In the text about unsolicited advice, rewrite the part between "Another kind is" and "went by ‘Uber’.", inclusive, replacing "garden" with "courtyard".

*PAGE EXTRACT*
-*-

Another kind is the one who offers unsolicited advice on almost every subject. Some of us sit in the garden in our colony after the end of our evening sabbatical and exchange pleasantries and indulge in some harmless banter. I happened to mention that I was to attend a function the next day in a nearby locality and was travelling by ‘Uber’. This was sufficient to trigger an unsolicited response from my friend ‘Helpful Hari’. He then went on to dole out advice (unsolicited, of course) on why I should not use ‘Uber’ and instead take my own car. Unfortunately the conversation did not end there. He went on to explain the entire 12Km route in great detail, with all the turns, road names, land marks, one way streets etc.
The next morning I went by ‘Uber’.

-*-

*LISTED RECORDS*
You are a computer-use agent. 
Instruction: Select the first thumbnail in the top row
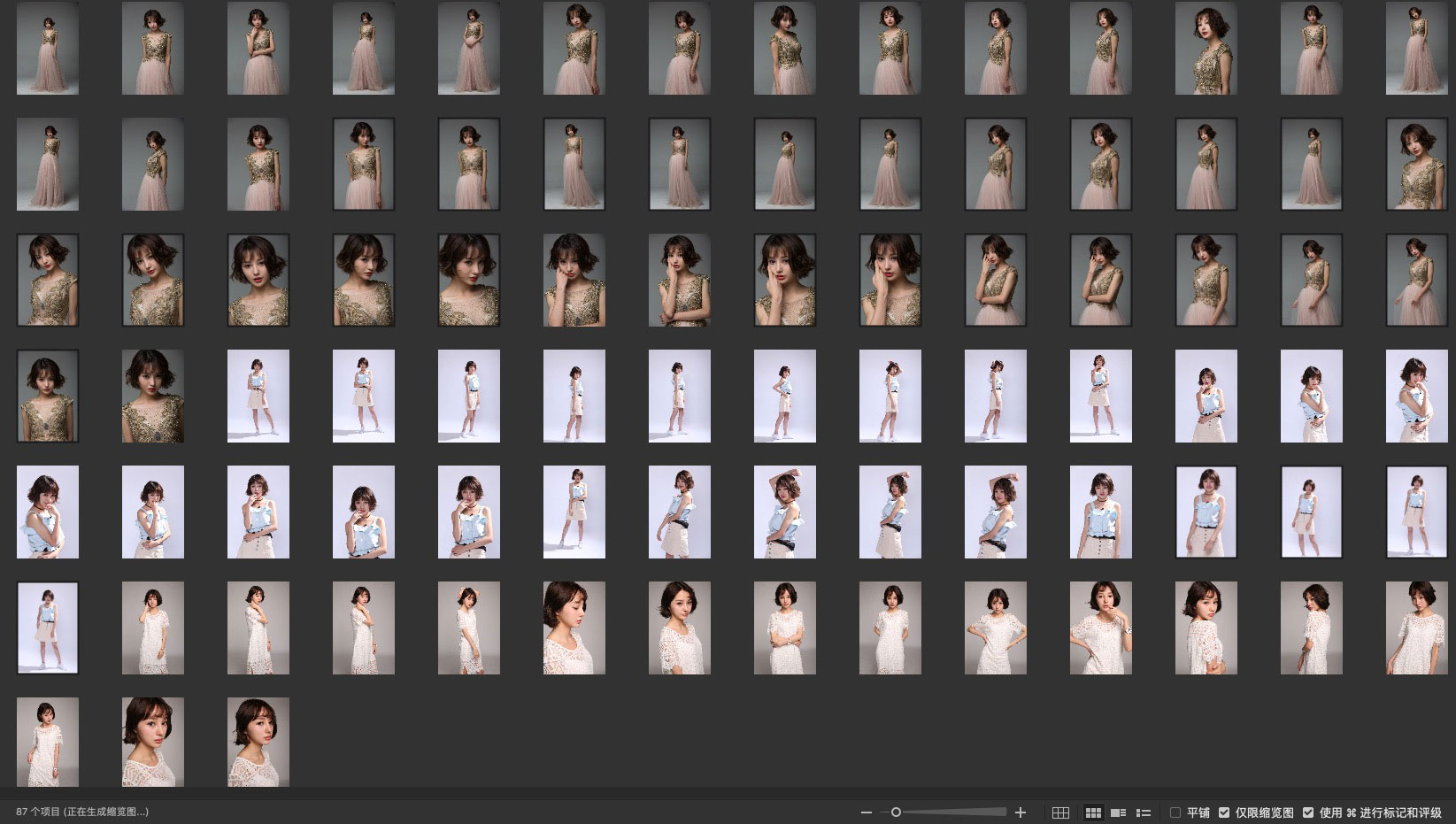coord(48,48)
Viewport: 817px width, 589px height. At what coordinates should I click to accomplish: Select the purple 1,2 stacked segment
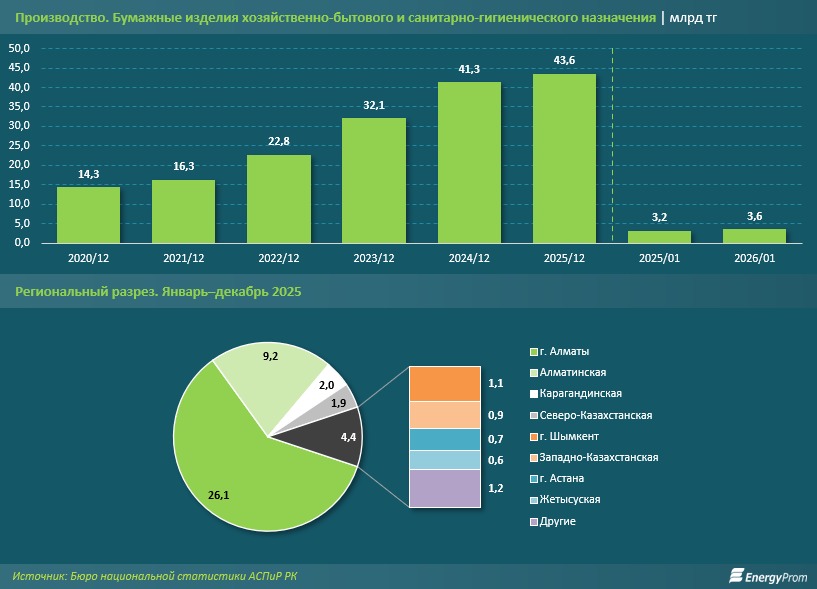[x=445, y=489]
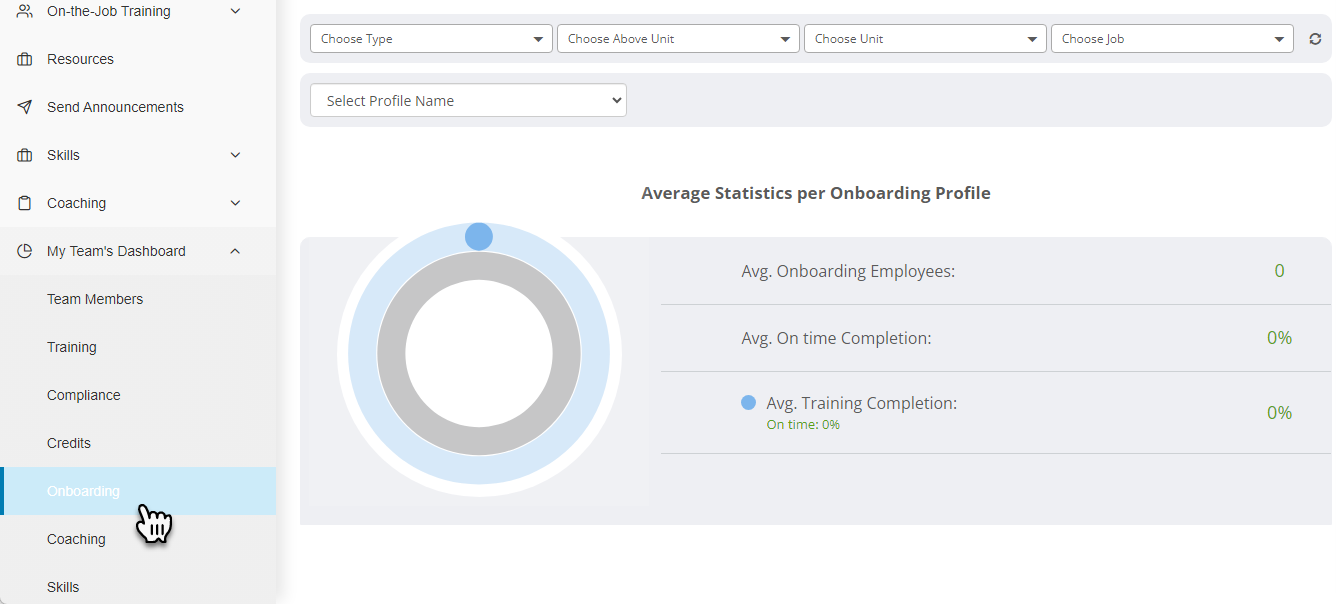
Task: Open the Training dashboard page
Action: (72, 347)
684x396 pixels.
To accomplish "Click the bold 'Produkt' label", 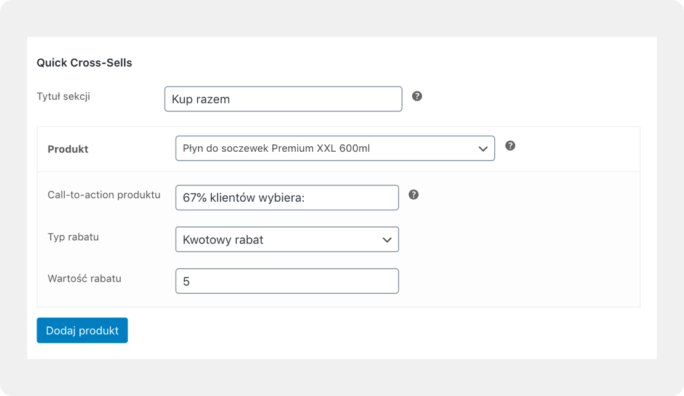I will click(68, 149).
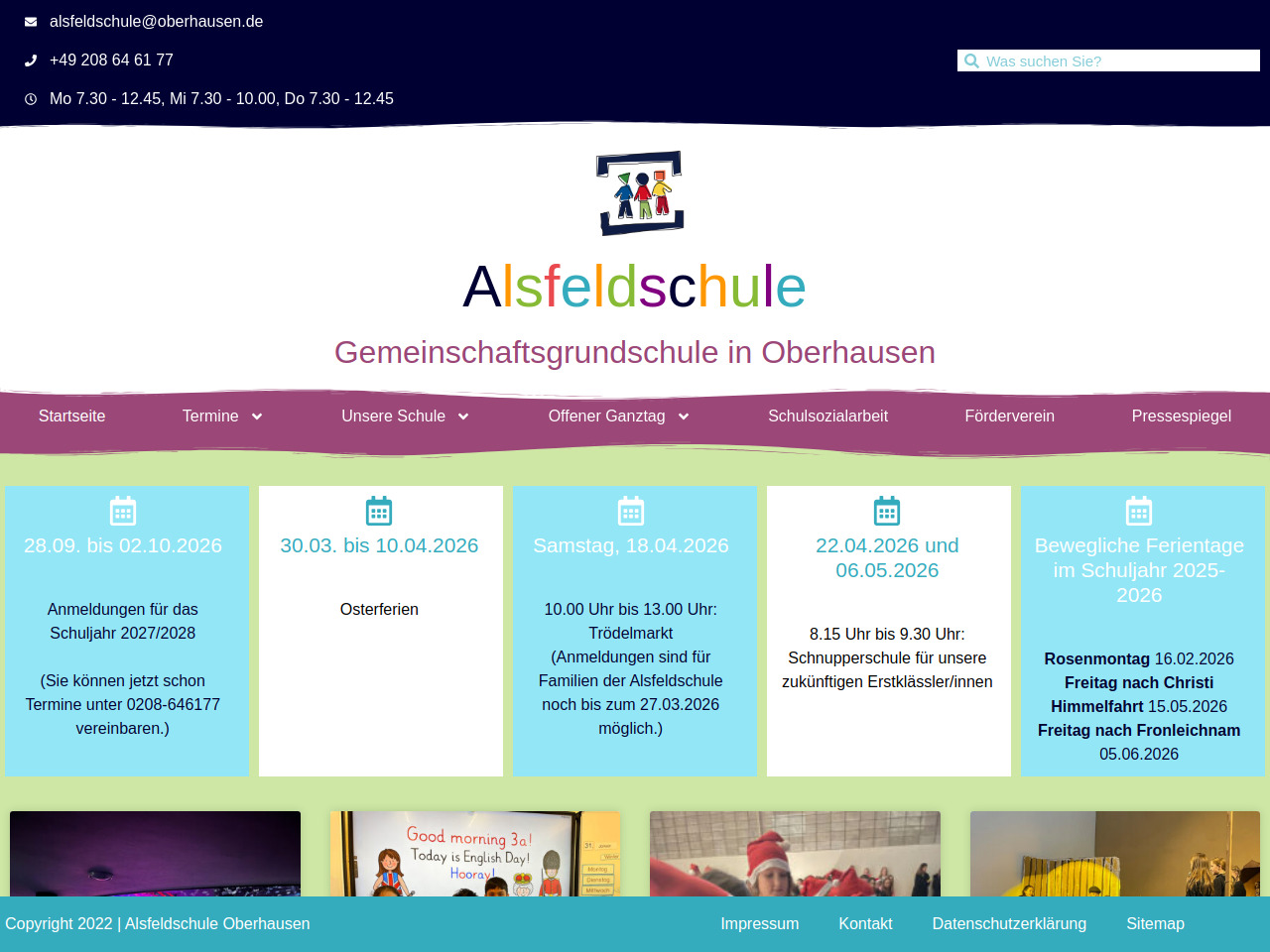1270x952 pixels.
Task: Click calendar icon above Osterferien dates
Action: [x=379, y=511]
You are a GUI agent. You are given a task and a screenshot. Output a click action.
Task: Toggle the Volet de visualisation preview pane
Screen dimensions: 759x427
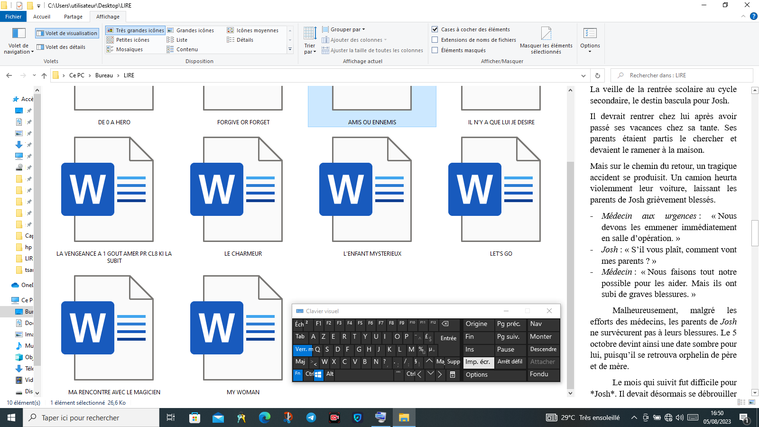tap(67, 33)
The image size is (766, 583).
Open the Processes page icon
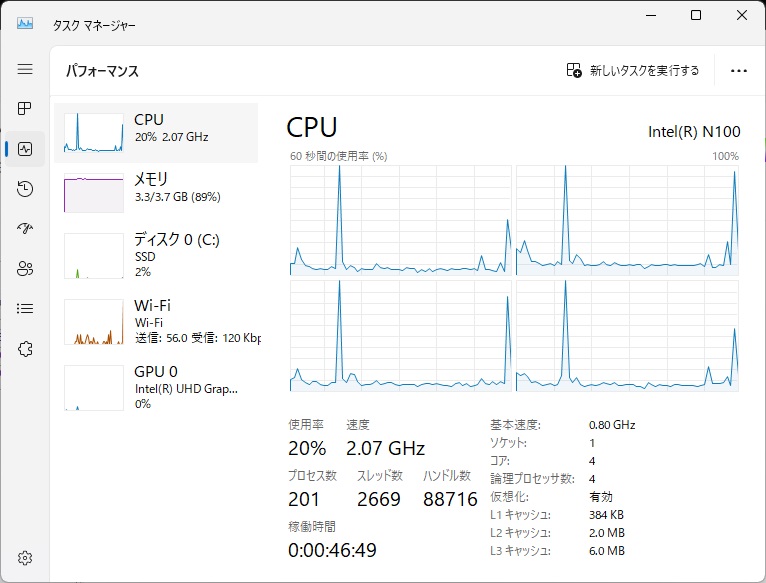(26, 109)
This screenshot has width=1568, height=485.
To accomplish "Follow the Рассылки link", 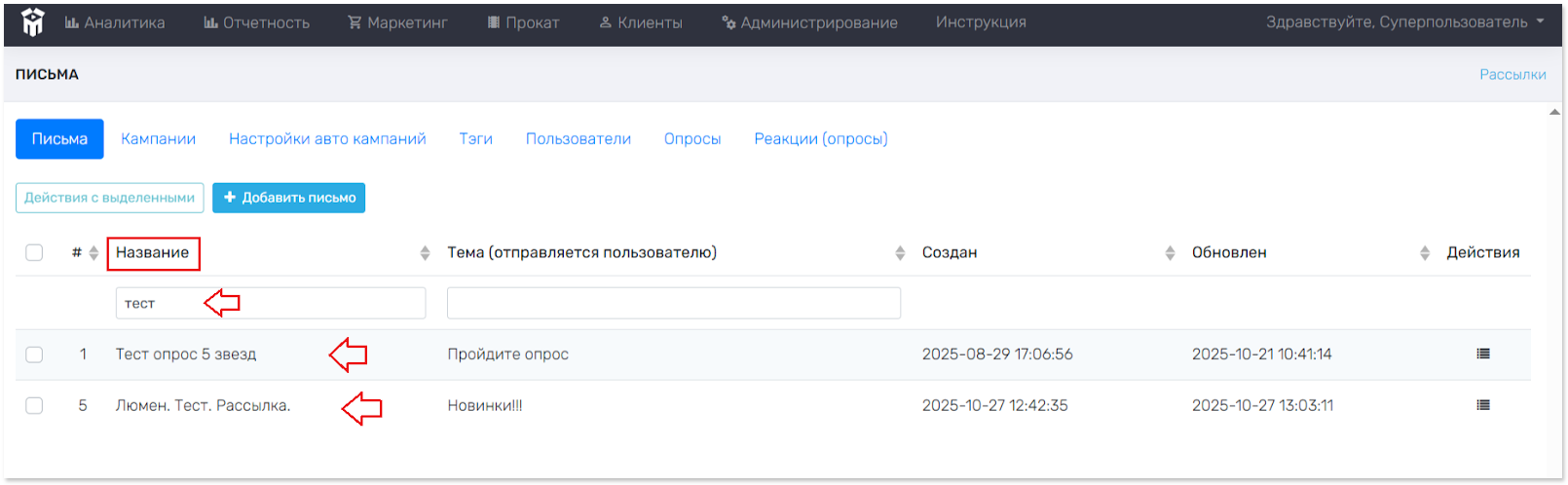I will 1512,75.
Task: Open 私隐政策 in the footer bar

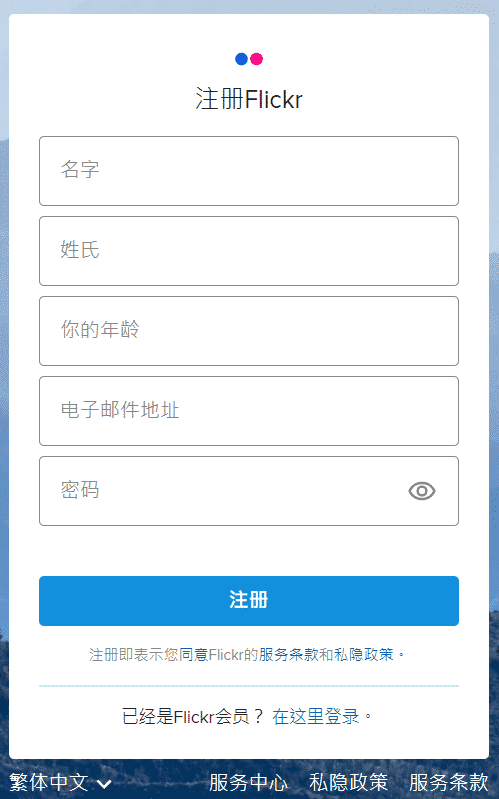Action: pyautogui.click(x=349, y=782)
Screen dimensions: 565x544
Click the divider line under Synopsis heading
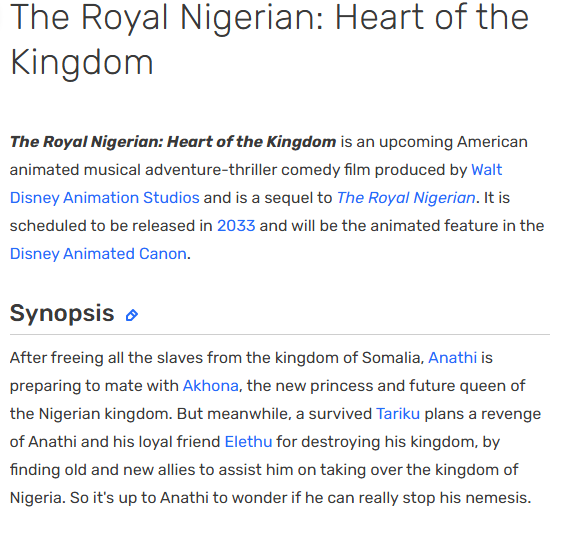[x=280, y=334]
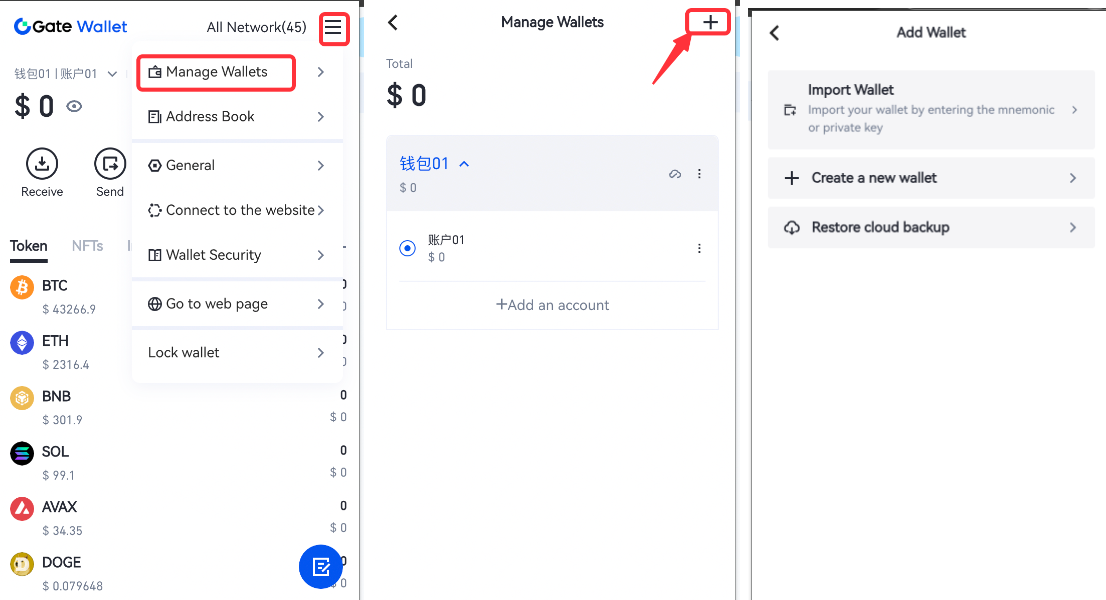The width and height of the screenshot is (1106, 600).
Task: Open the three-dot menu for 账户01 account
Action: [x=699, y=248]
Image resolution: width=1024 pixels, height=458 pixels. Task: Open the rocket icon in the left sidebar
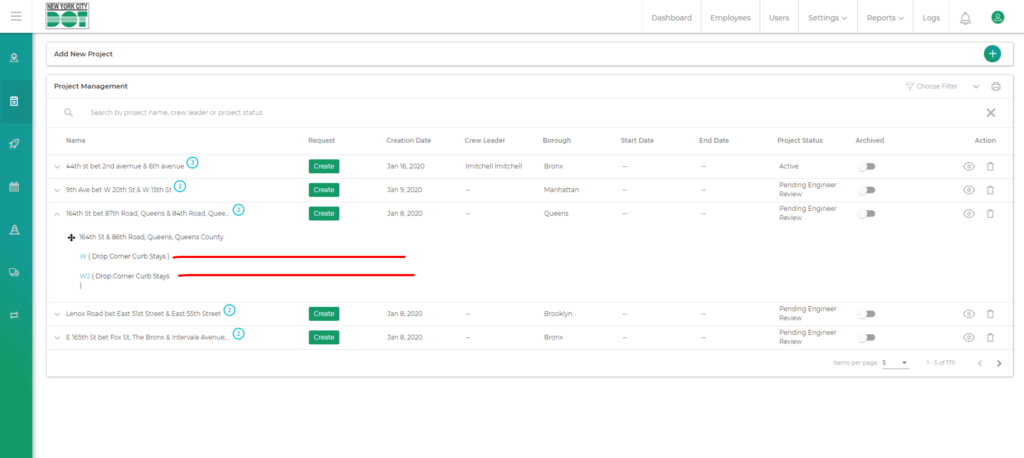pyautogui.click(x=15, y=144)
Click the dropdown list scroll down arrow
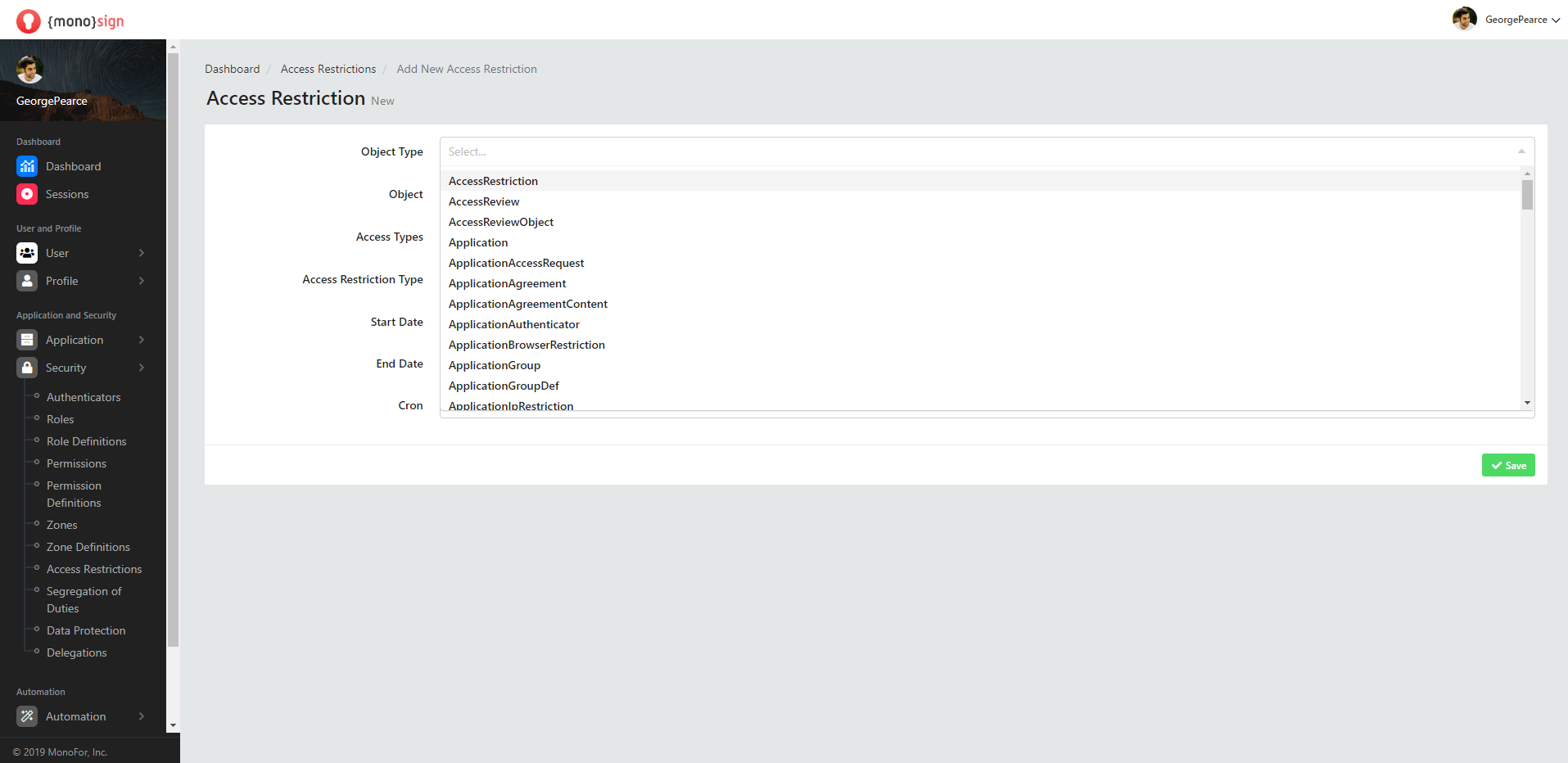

-*-

*EXPECTED OUTPUT*
Another kind is the one who offers unsolicited advice on almost every subject. Some of us sit in the courtyard in our colony after the end of our evening sabbatical and exchange pleasantries and indulge in some harmless banter. I happened to mention that I was to attend a function the next day in a nearby locality and was travelling by ‘Uber’. This was sufficient to trigger an unsolicited response from my friend ‘Helpful Hari’. He then went on to dole out advice (unsolicited, of course) on why I should not use ‘Uber’ and instead take my own car. Unfortunately the conversation did not end there. He went on to explain the entire 12Km route in great detail, with all the turns, road names, land marks, one way streets etc.
The next morning I went by ‘Uber’.